Car tous les malheurs qui assaillent l’héroïne ne sont rien auprès de l’épilogue emblématique dans lequel elle retrouve son village, celui où elle doit décider du sort de l’enfant qu’elle porte, et à qui elle n’a cessé de parler depuis le début. Dans ce qui fut le village de sa famille, le village du massacre, dès qu’elle dit son patronyme, portes et visages se ferment : « Il n’y a personne avec son vrai nom ici, ils ont volé les morts et leurs livrets de famille. » (330) Pourquoi est-ce que je pense à la Pologne d’après-guerre, où les Juifs survivants revenus chercher leur maison se sont cognés à des Polonais même pas antisémites peut-être, mais squattant les maisons de ceux qui ne devaient pas revenir ? « L’oubli, c’est la miséricorde de Dieu, mais c’est aussi l’injustice des hommes. » (332)

 

Un livre qui brutalise le lecteur, par sa crudité, qu’il s’agisse de décrire la blessure et la cicatrice d’Aube ou la technique de l’égorgement. (253-4) Peu d’autres romans sont allés aussi loin, à l’exception de l’étonnant Ravisseur de Leïla Marouane[2], dont la narratrice est aussi une victime de la guerre.
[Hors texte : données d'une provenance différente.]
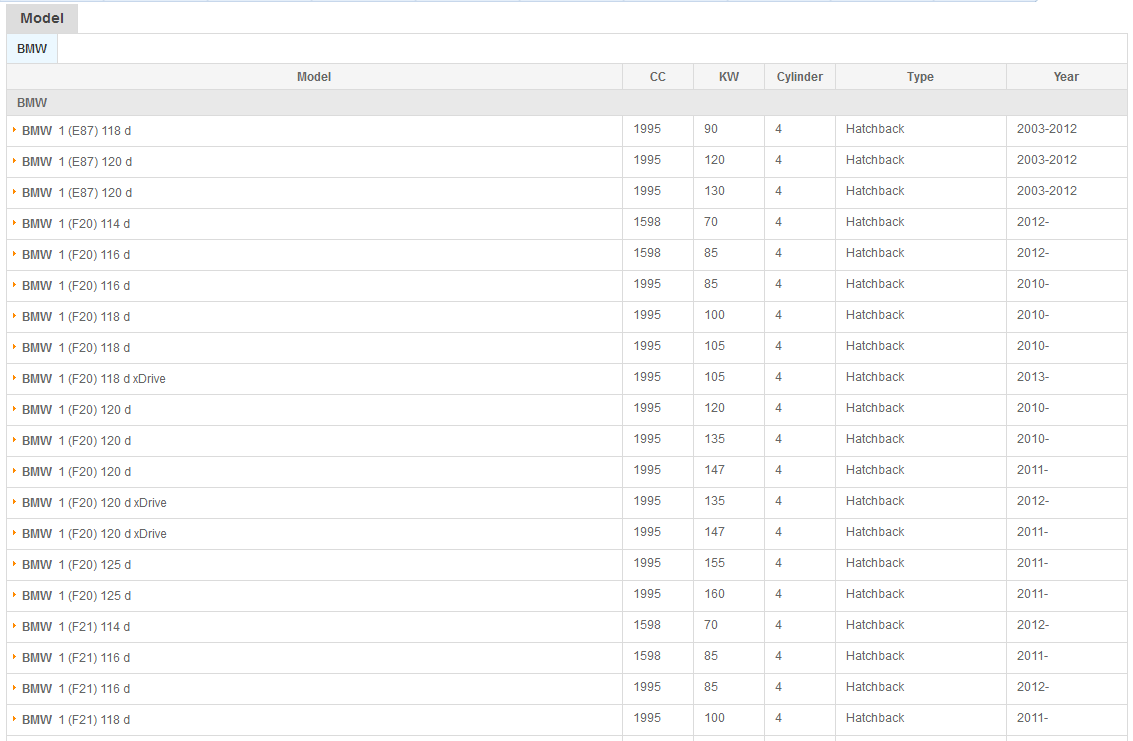Expand arrow beside BMW 1 (F21) 114 d
This screenshot has width=1133, height=741.
click(14, 626)
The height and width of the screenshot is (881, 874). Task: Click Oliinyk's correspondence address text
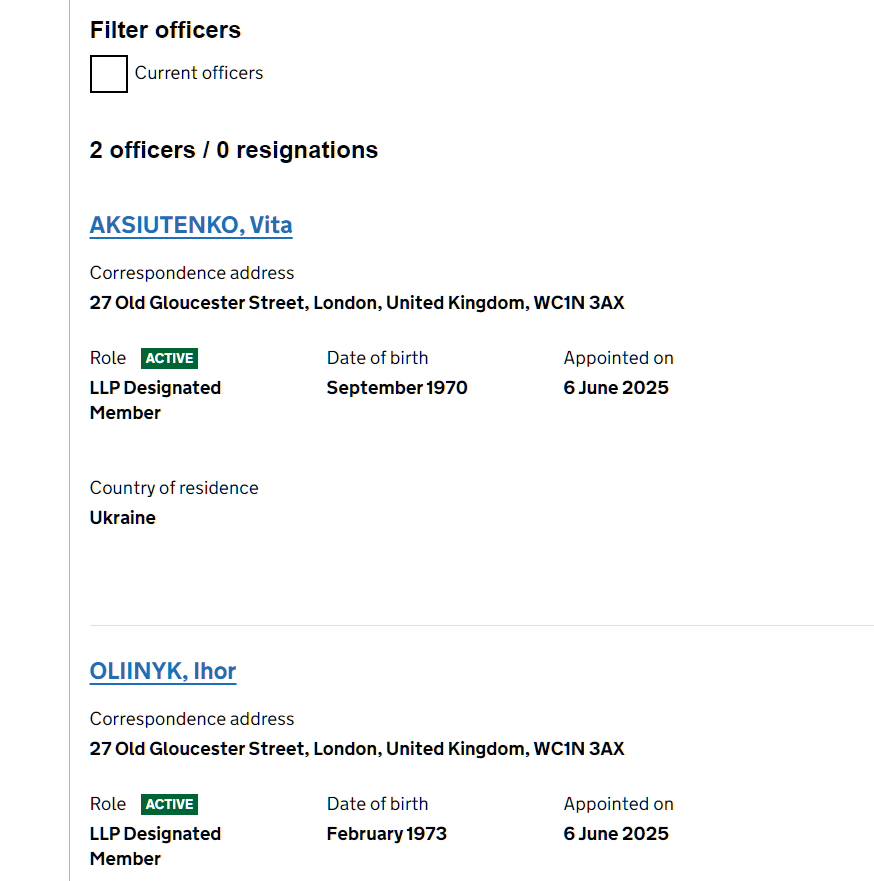click(357, 749)
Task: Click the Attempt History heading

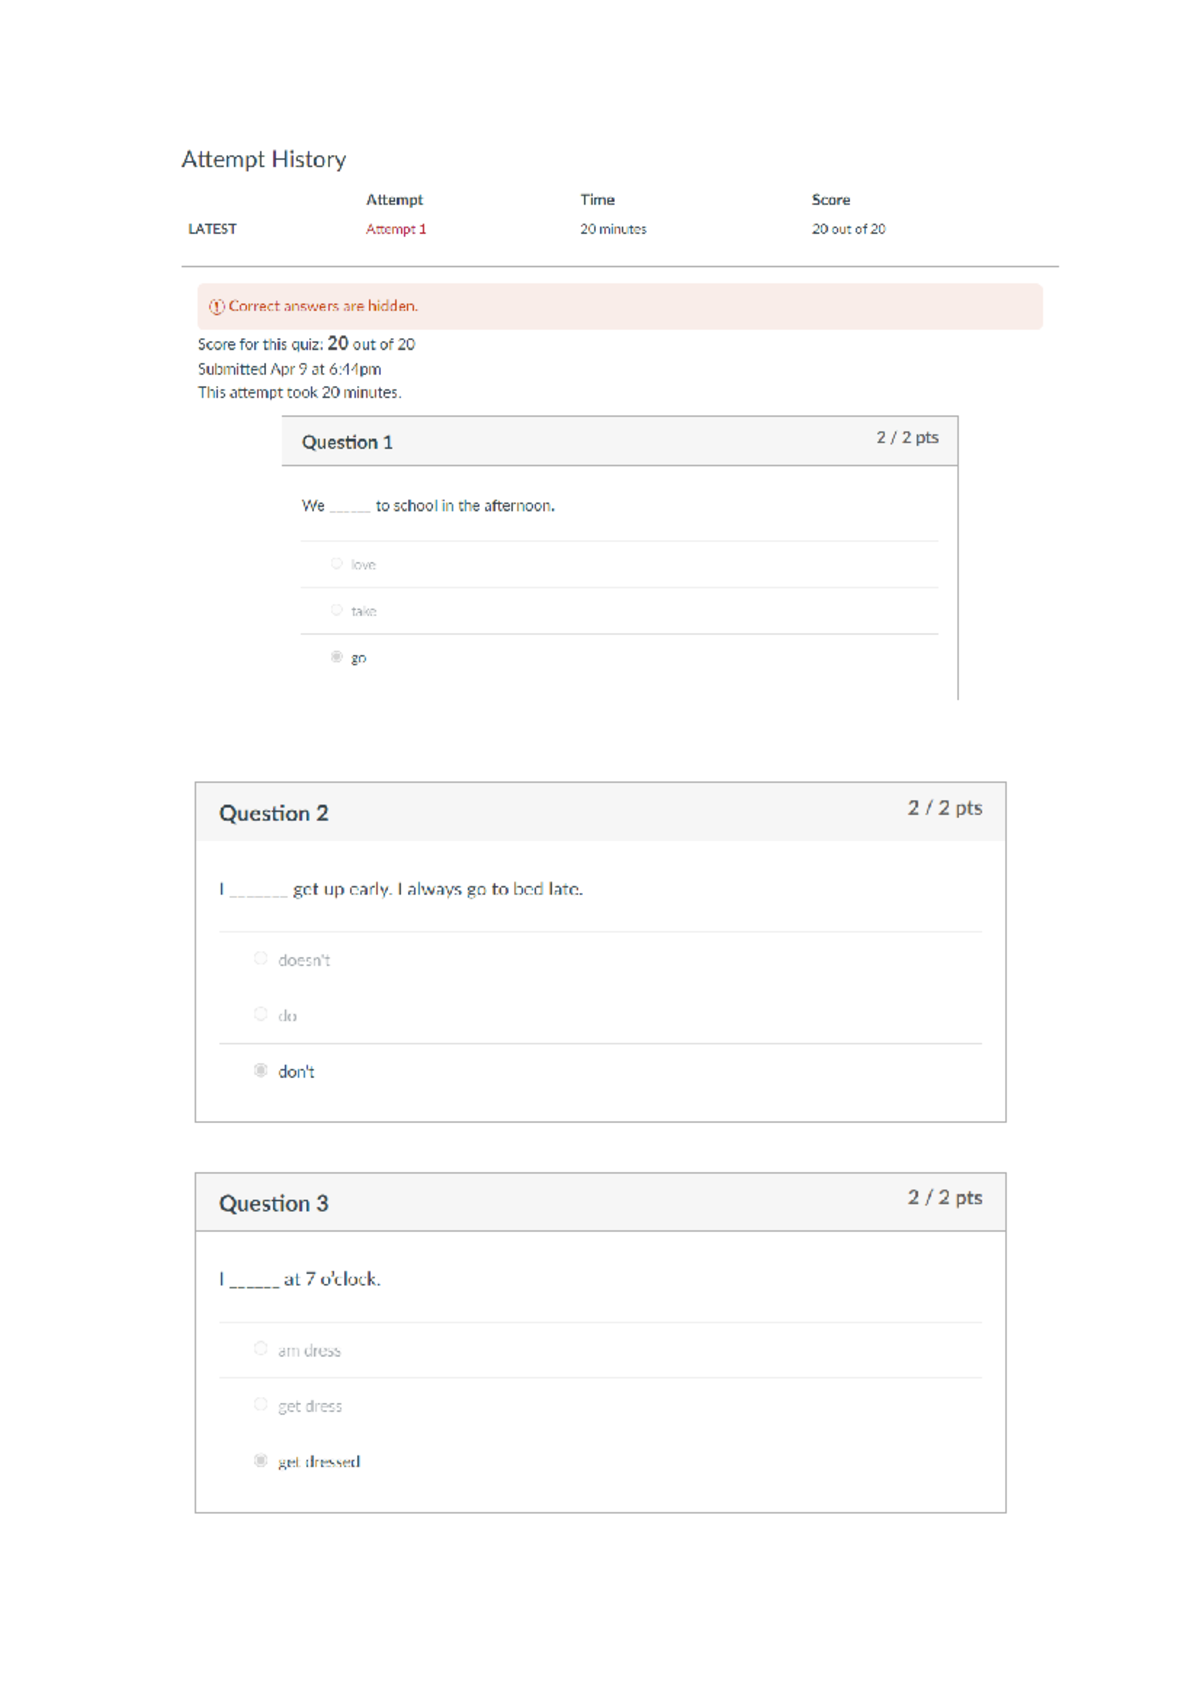Action: 264,159
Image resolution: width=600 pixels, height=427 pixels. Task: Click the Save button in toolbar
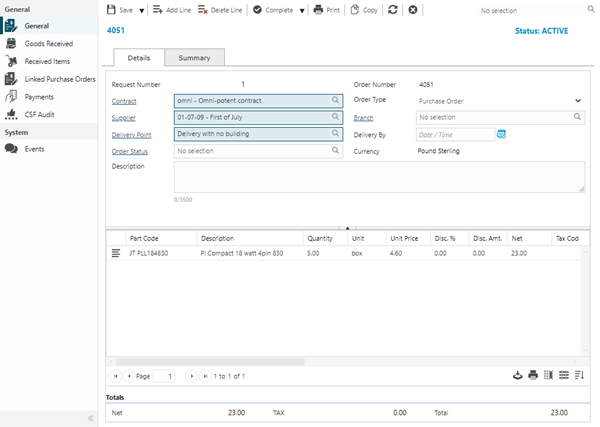(x=120, y=9)
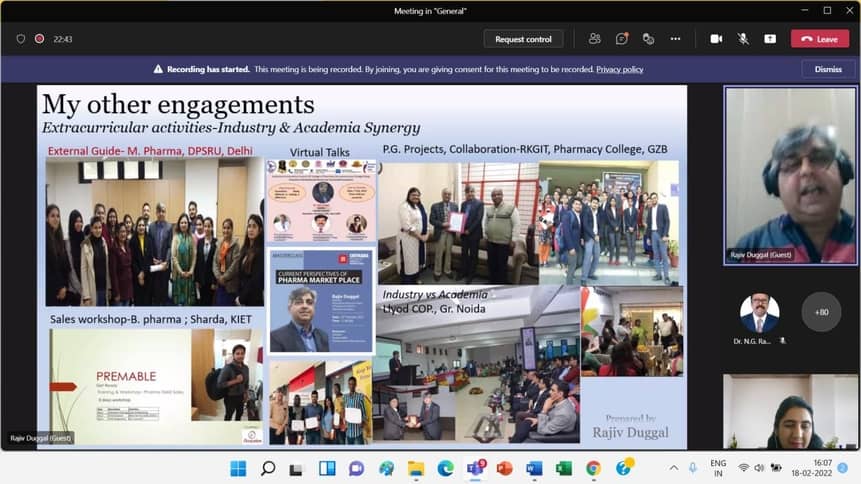
Task: Switch the ENG IN language input
Action: pyautogui.click(x=718, y=468)
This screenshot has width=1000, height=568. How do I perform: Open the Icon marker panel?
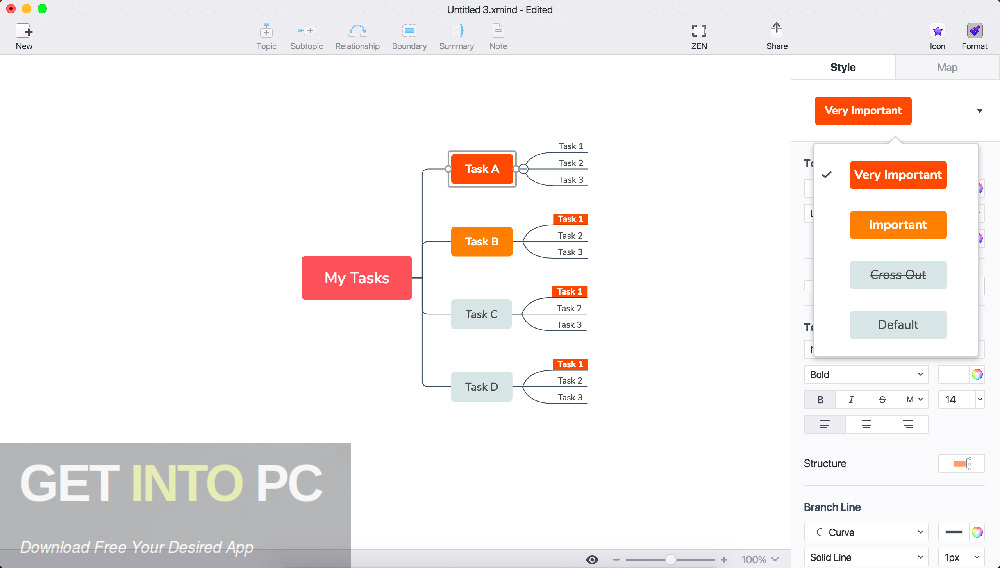tap(937, 36)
Mais qui ouvre aussi nombre de questions. On se rappelle les événements qui avaient émaillé une nuit de fête à Cologne, et la  polémique qui s’en était suivie, certains reprochant à Daoud d’attiser l’islamophobie et d’étayer l’extrême-droite raciste[3]. Fera-t-on le même reproche à Houris ? Le livre, interdit en Algérie, y circule paraît-il sous le manteau, le prix Goncourt  n’ayant pas pour effet d’arranger les choses. Mais Daoud n’a cessé de lutter contre l’occultation de la mémoire, même si c’était de manière moins frontale. Déjà, dans La Préface du nègre[4], le règlement de compte, ou pour mieux dire l’essai de sortir de la dépendance et de la contre-dépendance, s’y effectuait moins par rapport au colon – ou à la littérature coloniale, que par rapport à l’Algérie indépendante : le « nègre » s’insurgeait contre de nouvelles modalités de l’oppression, le culte du passé, de la tradition, de tout ce qui fige – y compris dans la mémoire institutionnelle de la Guerre de Libération. « Le pays n’avait vécu qu’une seule histoire de guerre et, depuis, ne cessait d’y explorer son propre reflet au point de refuser la guérison qu’avaient connue d’autres peuples. […] » (PN 72) Cette guérison, ou cette sortie de crise, est une question qui dépasse de beaucoup le drame algérien, il suffit de regarder autour de soi …

Près de dix ans avant Houris, Daoud concluait : « L’histoire de ce pays était le livre dont la fin était de dévorer le lecteur après avoir imposé l’anonymat aux auteurs qui essayaient de laisser, tout à la fois, un livre et un nom. » (PN 65)

 

[1]      Tristan Leperlier, Les écrivains dans la décennie noire, Paris, CNRS éditions, 2018.

[2]      Leïla Marouane, Ravisseur, Julliard 1998.

[3]    Cf. notamment La Repubblica le 10 janvier 2016, tribune reprise par Le Monde le 31 janvier 2016,  intitulée « Cologne, lieu de fantasmes »,  Le Quotidien d’Oran, le 18 janvier 2016, « Nuit de Cologne : Kamel Daoud recycle les clichés orientalistes les plus éculés » dans Le Monde du 11 février 2016, etc. Cf. l’analyse de Kaouthar Harchi, in Je n’ai qu’une langue, ce n’est pas la mienne : des écrivains à l’épreuve, Éditions Pauvert, Paris 2016.

[4]      Kamel Daoud, La Préface du nègre, Actes-Sud, Arles, 2015. Désormais PN.